WHAT YOU WILL DO →
Would you set down all of the entries below exactly as they stand?

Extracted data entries
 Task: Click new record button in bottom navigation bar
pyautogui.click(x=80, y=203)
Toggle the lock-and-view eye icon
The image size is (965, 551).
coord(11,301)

RESULT OF THE TASK →
 Task: Click new record button in bottom navigation bar
pyautogui.click(x=80, y=203)
Toggle the lock-and-view eye icon
The image size is (965, 551).
coord(11,301)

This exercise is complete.